(Stored data entries)
═══
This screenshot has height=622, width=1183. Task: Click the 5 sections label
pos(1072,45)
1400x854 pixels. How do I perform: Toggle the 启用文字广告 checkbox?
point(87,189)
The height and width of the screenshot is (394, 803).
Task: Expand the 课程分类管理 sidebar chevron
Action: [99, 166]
═══
Assigned task ▸ Give back the entries above precisely as they appear.

Solution for this task ▸
This screenshot has height=622, width=1183. Task: Click the 5 sections label
pos(1072,45)
1400x854 pixels. How do I perform: Toggle the 启用文字广告 checkbox?
point(87,189)
The height and width of the screenshot is (394, 803).
Task: Expand the 课程分类管理 sidebar chevron
Action: [99, 166]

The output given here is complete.